SMEs account for 99.5% of all enterprises operating in Lithuania, the majority of them (83.7%) being micro-enterprises. Most SMEs (73.0%) have chosen the legal form of private limited liability company and are primarily engaged in wholesale or retail trade activities (more than one-fourth of all SMEs). The share of employees working in SMEs is around 71%, while the share of gross value added generated by SMEs is close to 65%.
Liabilities to non-banks (e.g. loans, trade payables) and equity capital are the main sources of funding for SMEs. As of 2020, equity capital financed around 45 % of SME assets, while liabilities financed 55%.
As a result of a decrease and structural changes in large NFCs’ (non-financial corporations) loan portfolios , the share of SME loans over total business loans increased by 17%. Since 2019 and amounted to 59% of the total.
SME non-bank financing has varied over time. For example, up until 2017, the use of credit unions or crowd-funding was much lower than now: between 2017 and 2020, the credit union loan portfolio increased by two times and the crowd-funding market evolved from EUR 1 million to around EUR 40 million. However, according to the annual survey of non-financial enterprises conducted by the Bank of Lithuania, only 10% of enterprises are in need of alternative financing instruments (e.g. private capital or risk funds, crowdfunding, etc.). However, an increase in non-bank funding may be the result of tighter lending conditions. For example, the results of the same survey indicate that the share of rejected loans for micro-enterprises increased in 2018 and remained elevated until 2020, reaching around 60%.

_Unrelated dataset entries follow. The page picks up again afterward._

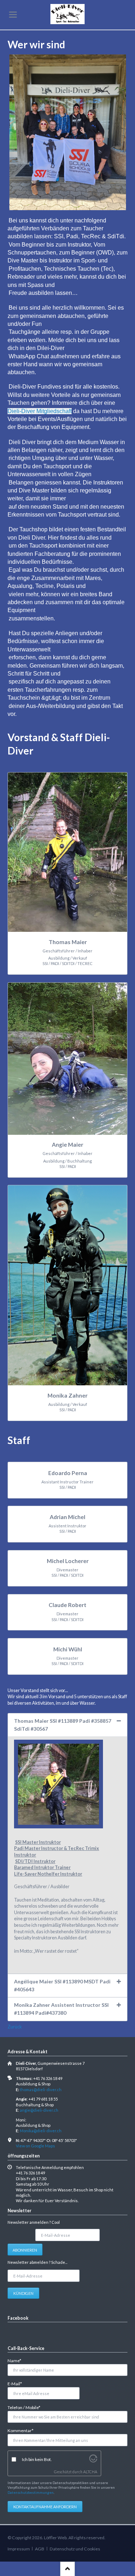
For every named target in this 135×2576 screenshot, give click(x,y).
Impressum (19, 2548)
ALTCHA (90, 2472)
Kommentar (20, 2430)
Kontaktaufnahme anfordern (45, 2506)
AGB (39, 2548)
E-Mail (17, 2383)
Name (17, 2360)
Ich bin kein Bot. (37, 2459)
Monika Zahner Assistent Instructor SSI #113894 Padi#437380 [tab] (61, 2009)
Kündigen (23, 2293)
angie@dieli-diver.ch (39, 2110)
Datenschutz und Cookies (75, 2548)
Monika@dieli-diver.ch (41, 2130)
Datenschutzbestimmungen (31, 2492)
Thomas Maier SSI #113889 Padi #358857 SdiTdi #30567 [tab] (62, 1725)
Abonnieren (25, 2250)
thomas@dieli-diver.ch (41, 2089)
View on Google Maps (35, 2145)
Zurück (15, 2027)
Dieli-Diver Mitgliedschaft (40, 411)
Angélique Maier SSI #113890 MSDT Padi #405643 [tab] (62, 1985)
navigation (13, 15)
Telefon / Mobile (24, 2407)
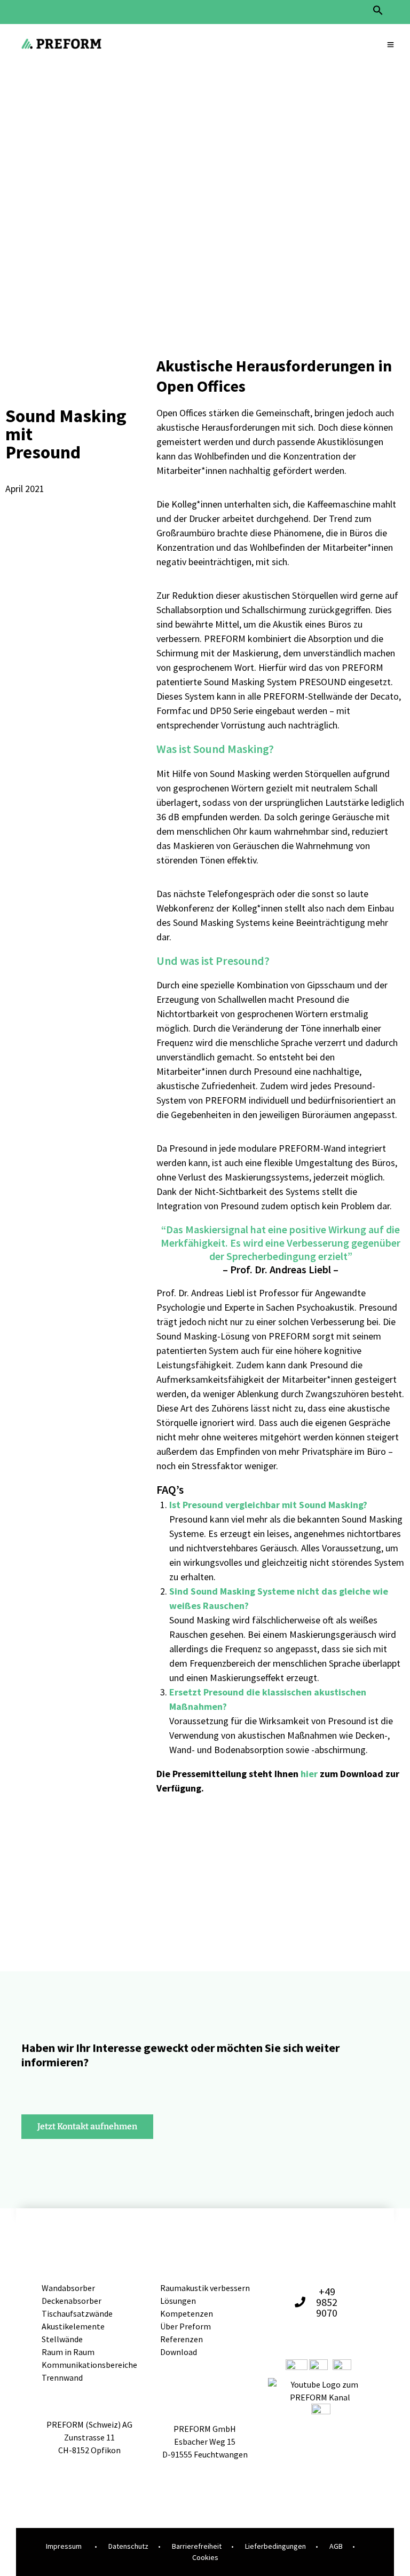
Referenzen (181, 2339)
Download (178, 2352)
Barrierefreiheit (197, 2546)
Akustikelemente (73, 2326)
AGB (336, 2546)
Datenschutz (128, 2546)
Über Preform (185, 2326)
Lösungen (178, 2300)
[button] (378, 13)
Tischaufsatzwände (77, 2313)
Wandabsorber (68, 2287)
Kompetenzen (186, 2313)
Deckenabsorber (71, 2300)
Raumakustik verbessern (205, 2287)
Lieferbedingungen (275, 2546)
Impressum (64, 2546)
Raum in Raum (68, 2352)
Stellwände (62, 2339)
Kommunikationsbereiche (89, 2364)
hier (309, 1773)
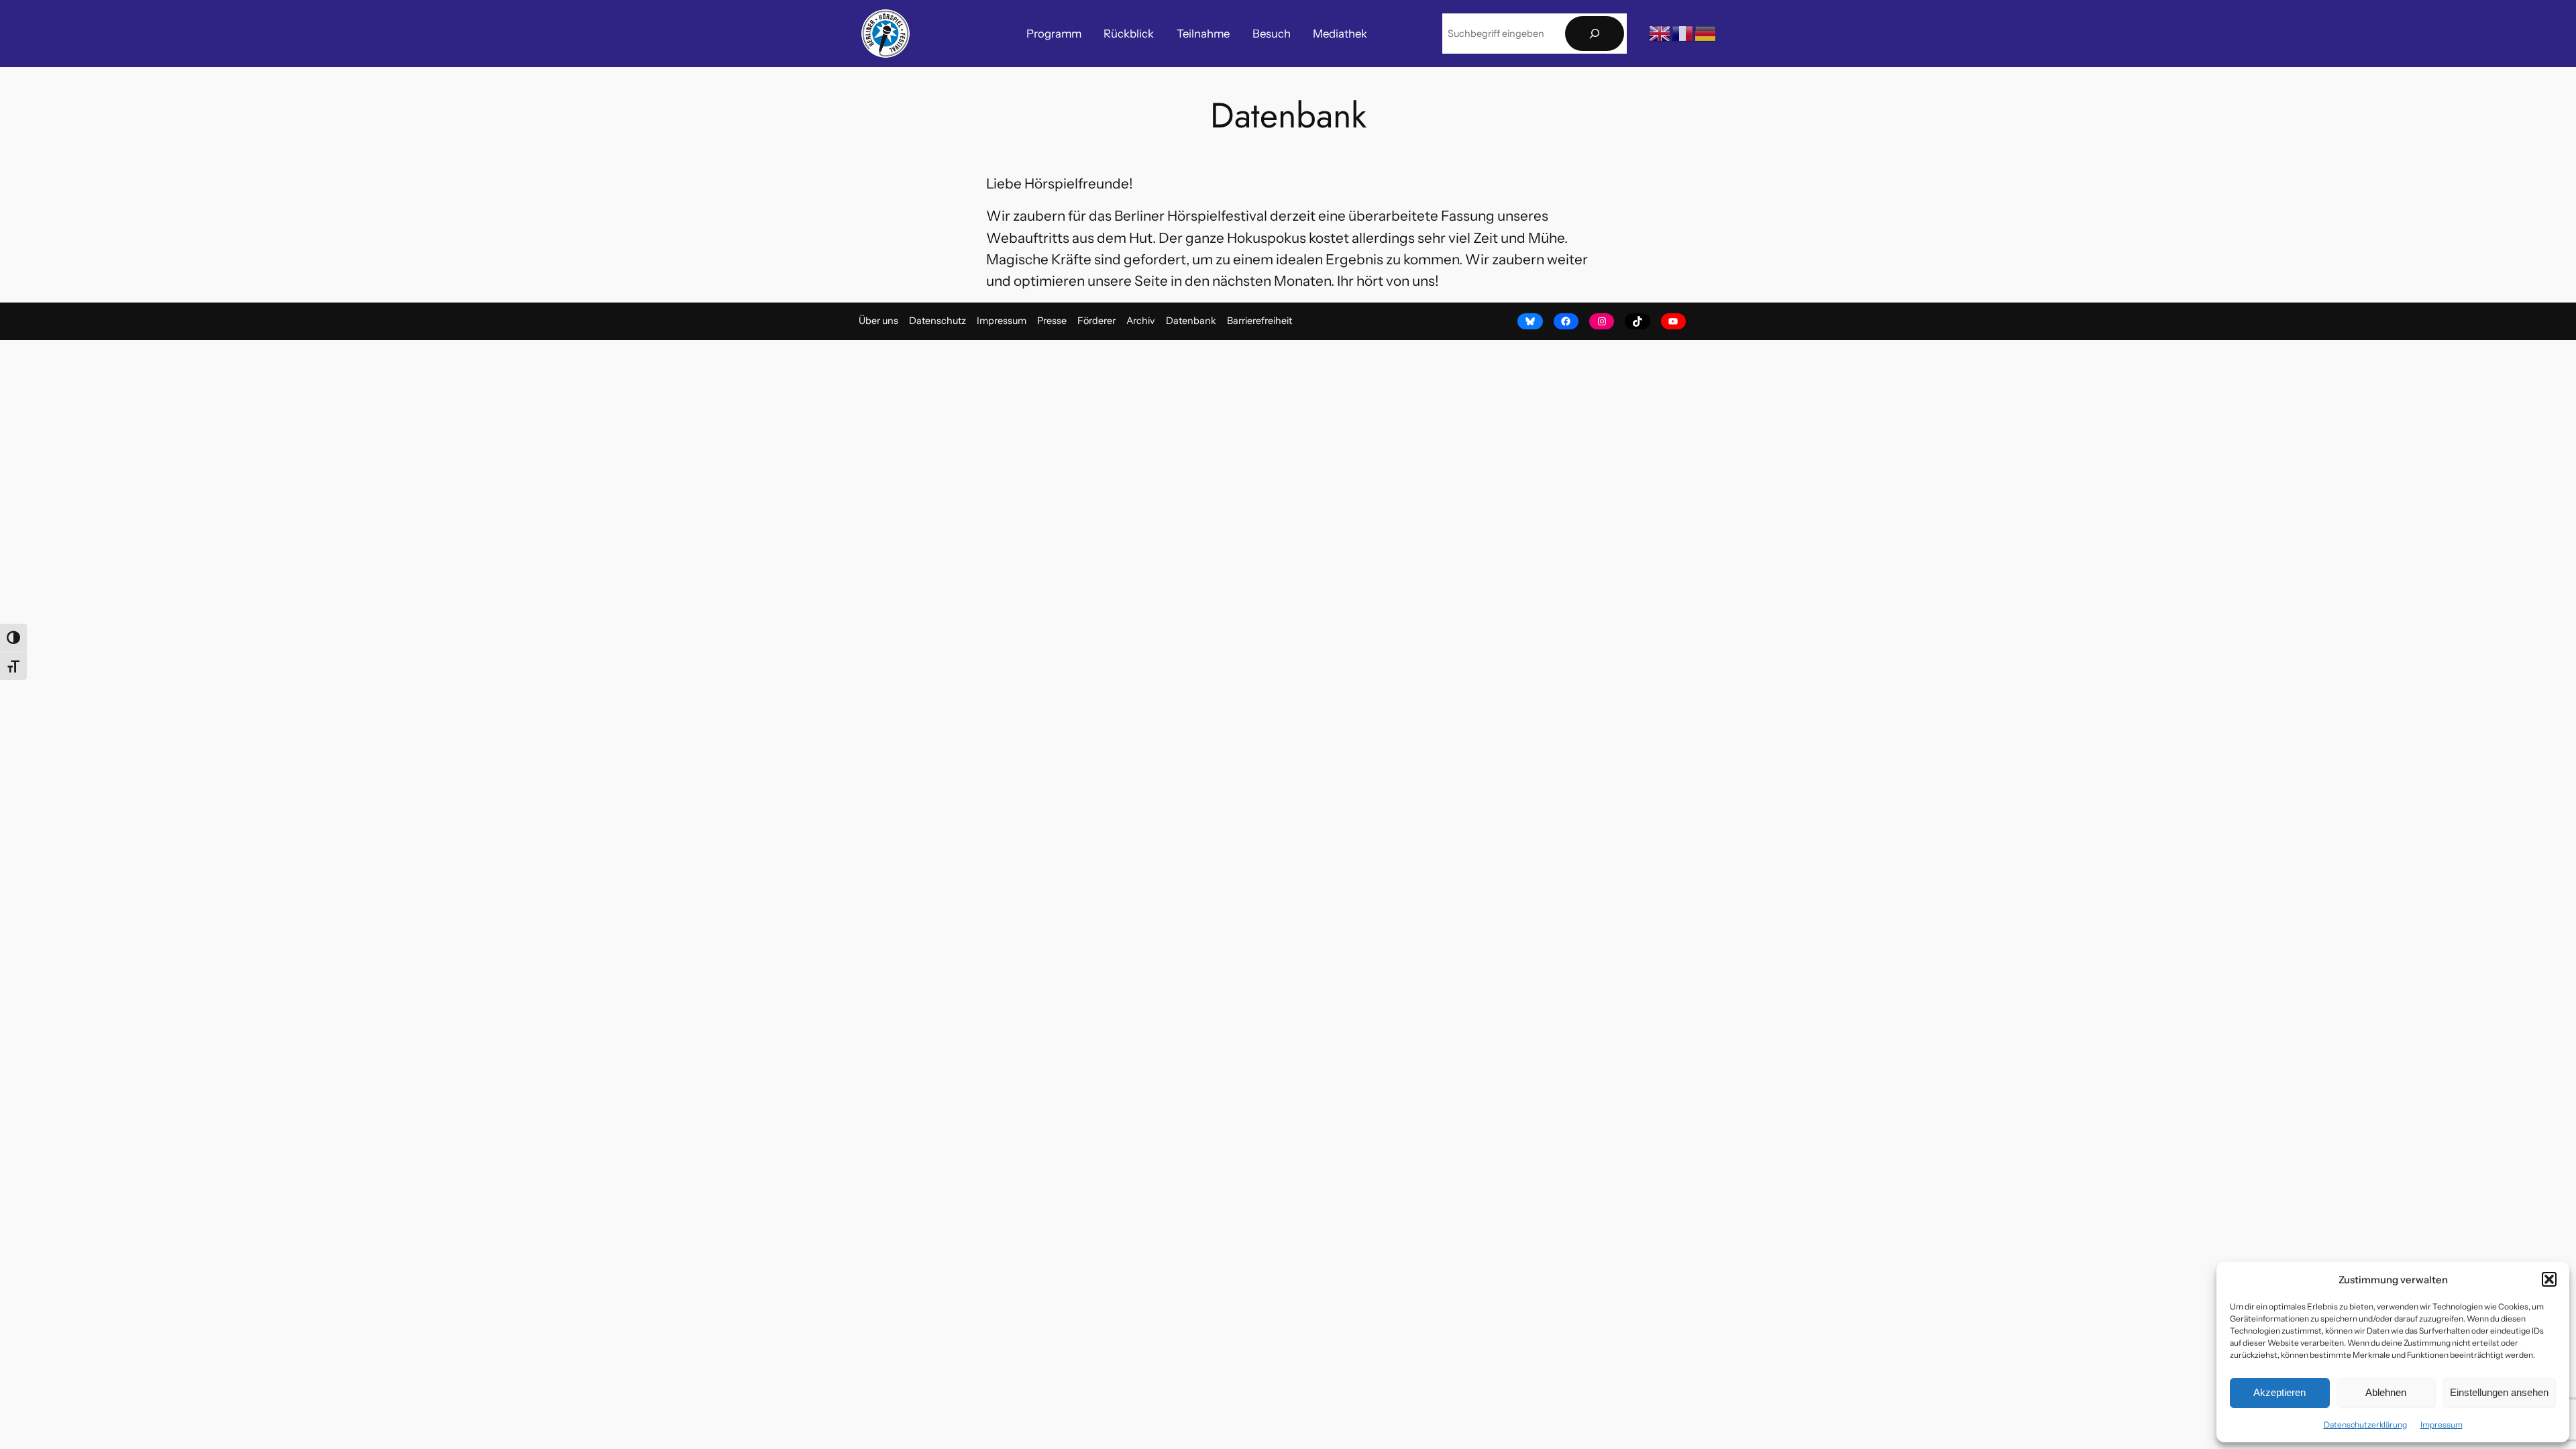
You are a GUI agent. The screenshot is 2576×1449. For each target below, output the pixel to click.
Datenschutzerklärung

The government supports SMEs by ensuring that they benefit from favourable conditions to obtain the necessary financing to start and develop their business. Loans with preferential rates are granted under the EU Entrepreneurship Promotion Fund. Moreover, when a company does not have sufficient collateral, it can apply to the state-controlled enterprise UAB Investicijų ir verslo garantijos (Investment and Business Guarantee Enterprise, INVEGA), which provides various options of loan guarantees, factoring, leasing and export credit repayments. INVEGA also provides an option for different preferential loans through alternative financing or crowdfunding and loans with preferential rates from the different Venture Capital funding services. In addition, municipalities provide different support schemes to SMEs; for example, when starting a business, entrepreneurs can expect support to cover their set-up costs, part of the interest payments, as well as other supports.